Der Traum vom Fliegen, frei wie ein Vogel, beschäftigt die Menschheit seit jeher. Lange bevor es Flugzeuge, Heissluftballons oder Paraglider gab, träumten unsere Vorfahren von diesem Gefühl der Freiheit.

Doch sie mussten nicht nur träumen – sie hatten ihre eigenen Mittel, um der Realität zu entfliehen: die «Flugsalben» aus heimischen Kräutern. Tauchen wir also ein in die geheimnisvolle Welt der Nachtschattengewächse und ihrer magischen, aber auch gefährlichen Wirkungen.

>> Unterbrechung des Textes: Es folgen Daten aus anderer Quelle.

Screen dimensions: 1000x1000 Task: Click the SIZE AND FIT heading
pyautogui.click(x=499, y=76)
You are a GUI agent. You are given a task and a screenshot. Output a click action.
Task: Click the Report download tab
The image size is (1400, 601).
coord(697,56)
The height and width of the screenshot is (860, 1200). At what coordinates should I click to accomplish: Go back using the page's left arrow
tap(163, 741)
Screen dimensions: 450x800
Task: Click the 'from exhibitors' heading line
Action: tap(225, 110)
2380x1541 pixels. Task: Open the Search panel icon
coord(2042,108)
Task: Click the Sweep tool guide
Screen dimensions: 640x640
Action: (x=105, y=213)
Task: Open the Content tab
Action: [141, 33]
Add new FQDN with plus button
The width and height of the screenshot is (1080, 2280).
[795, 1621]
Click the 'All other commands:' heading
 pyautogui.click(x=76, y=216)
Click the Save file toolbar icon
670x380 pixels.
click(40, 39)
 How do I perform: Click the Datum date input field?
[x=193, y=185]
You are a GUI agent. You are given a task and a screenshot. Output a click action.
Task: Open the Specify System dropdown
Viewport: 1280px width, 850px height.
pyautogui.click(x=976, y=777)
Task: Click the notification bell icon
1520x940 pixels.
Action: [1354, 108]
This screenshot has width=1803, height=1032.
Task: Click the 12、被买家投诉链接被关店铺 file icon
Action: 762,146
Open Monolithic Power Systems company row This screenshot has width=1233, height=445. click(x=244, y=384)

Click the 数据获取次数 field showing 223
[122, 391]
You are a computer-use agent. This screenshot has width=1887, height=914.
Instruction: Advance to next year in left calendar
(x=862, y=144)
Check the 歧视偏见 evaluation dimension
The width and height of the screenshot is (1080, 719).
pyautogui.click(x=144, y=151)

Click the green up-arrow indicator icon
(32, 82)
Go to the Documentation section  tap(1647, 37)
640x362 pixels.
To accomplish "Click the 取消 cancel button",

Unsere Nachtschattengewächse

Bekannte Nahrungspflanzen wie Kartoffel, Tomate, Aubergine und Paprika gehören zur Familie der Nachtschattengewächse. Doch neben diesen Delikatessen gibt es auch zahlreiche Giftpflanzen in dieser Familie: Tabak, Alraune, Bilsenkraut, Stechapfel und die berüchtigte Tollkirsche. Der Begriff «Nachtschatten» könnte als Synonym für Albträume verstanden werden, die laut germanischer Mythologie durch das Wirken böser Alben verursacht wurden. Diese Alben, später Elfen oder Elben genannt, waren nicht immer die lieblichen Wesen, die wir aus Märchen kennen. Einige von ihnen brachten Dunkelheit und Schrecken über die Menschen.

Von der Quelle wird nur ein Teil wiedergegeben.